Access to the backcountry has been banned in a large swath of British Columbia's Interior as wildfire crews gear up for a challenging weekend.
Kevin Skrepnek with the BC Wildfire Service said winds are expected to pick up Saturday with a change in the weather and that risks fuelling fires already burning throughout the Cariboo fire centre.
The ban started Friday and covers 103,000 square kilometres of Crown lands within the Cariboo region in south central B.C.
Skrepnek said the ban is intended to maintain safety and prevent any human-caused fires that could divert their resources at a time of extreme fire danger.
The restriction means people cannot stay in or enter the area without the prior written authorization.
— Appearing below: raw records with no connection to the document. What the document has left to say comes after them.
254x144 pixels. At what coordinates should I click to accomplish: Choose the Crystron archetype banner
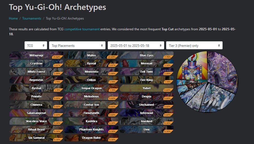click(x=36, y=64)
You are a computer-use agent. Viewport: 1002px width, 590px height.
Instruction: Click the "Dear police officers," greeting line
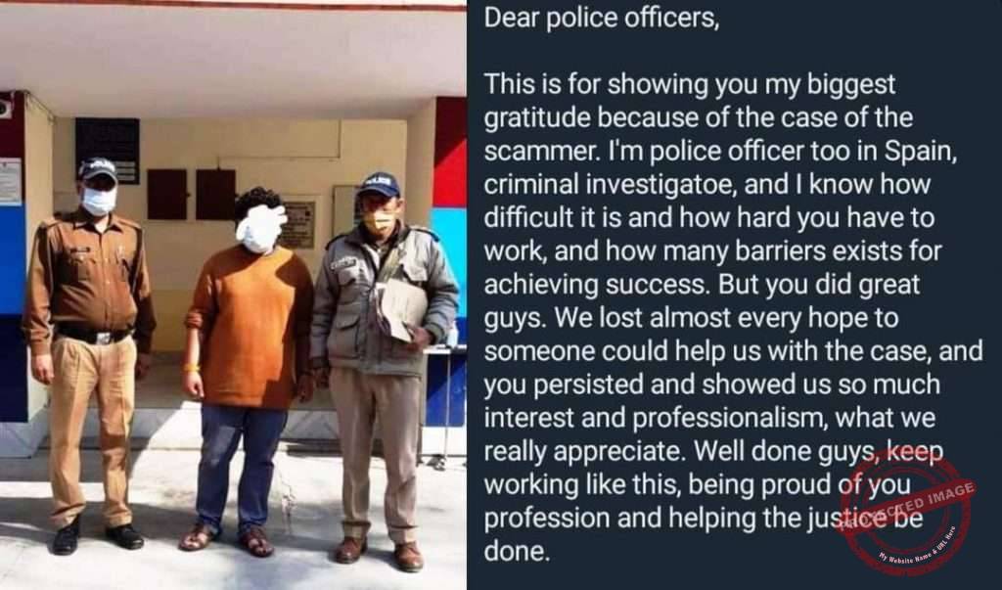[x=602, y=18]
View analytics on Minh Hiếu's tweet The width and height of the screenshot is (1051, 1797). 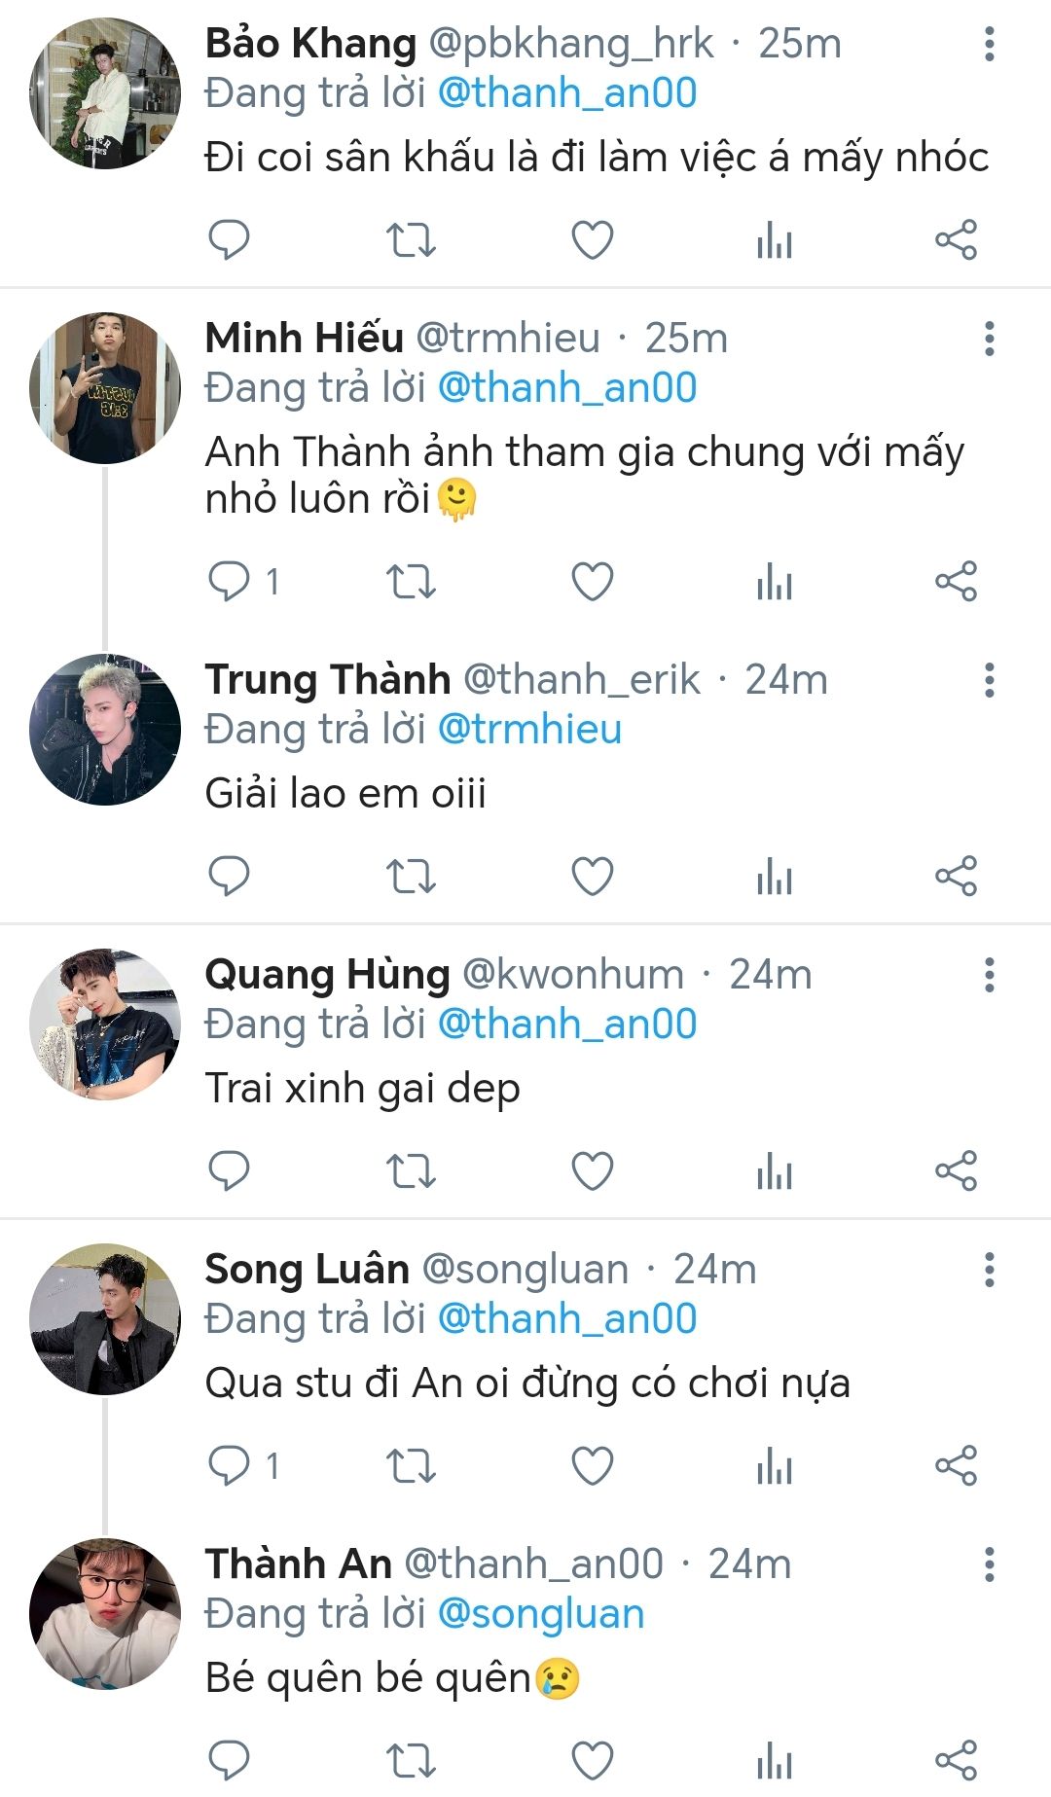click(x=775, y=582)
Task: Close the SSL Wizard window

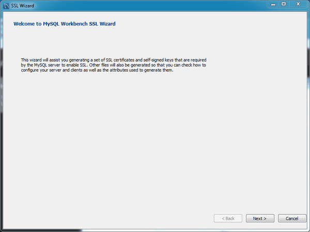Action: click(x=299, y=4)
It will remain in place until Sept. 5 but can be lifted earlier if conditions improve.
Thunder showers are in the forecast for the weekend, but Skrepnek said any rain in the Interior is likely to be "patchy" and not enough to douse fires.
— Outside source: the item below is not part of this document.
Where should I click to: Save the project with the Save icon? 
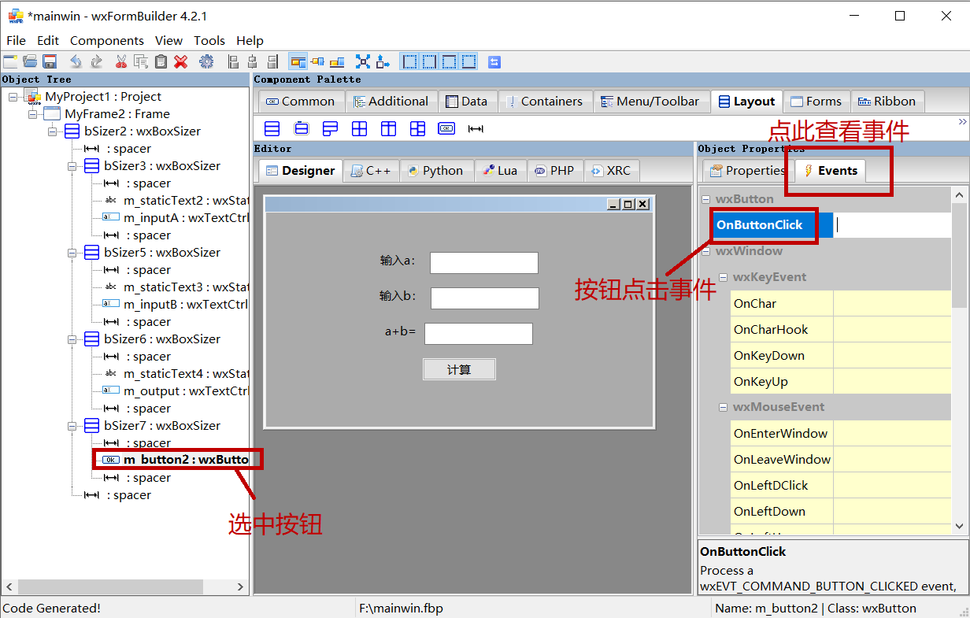(x=48, y=61)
"This rain appears to be a fairly temporary fixture. It might buy as a few days of relative reprieve on some fires, but we don't know yet how much rain is going to fall, where it's going to fall and how long it's going to linger for," he said.
Whether any more rain moves in after Monday is "anyone's guess," Skrepnek said.
Commercial operations, people travelling on an official capacity or to their primary residence, travellers using highways and those helping in the firefighting effort are exempt from the backcountry restriction.
Exemptions are also in place for the historic town and park of Barkerville, adventure tourism operations and guide outfitters that depend on access to the landscape for business, Skrepnek said.
The Cariboo region spans from Loon Lake near Clinton in the south to the Cottonwood River near Quesnel in the north, and from Tweedsmuir Provincial Park in the west to Wells Gray Provincial Park in the east is popular among hikers and campers.
There were 148 active fires across the province Friday.
Two more evacuation orders were implemented Friday for sparsely populated areas of the Cariboo near Quesnel Lake and Maeford Lake. People in both communities were told to head to a reception centre in Prince George.
This fire season has burned an estimate 6,460 square kilometres, and is being called unprecedented by officials. That figure is the second-highest area recorded burned in the province since 1958.
"To put that into perspective, that is more than double the size of Greater Vancouver, including the Fraser Valley, North Shore Mountains towards Aldergrove and Maple Ridge as well," Skrepnek said, adding the total burned area is still likely to grow.
The smoke billowing from the fires has resulted in air quality advisories for most of the province.
A low pressure system moving in this weekend was expected to clear the air for coastal B.C. Skrepnek said it's affect on the Interior would depend on winds and the number of fires that continue burning.
Health officials are warning anyone with chronic respiratory conditions to have their medications on hand and have a plan of how to get medical assistance in an emergency.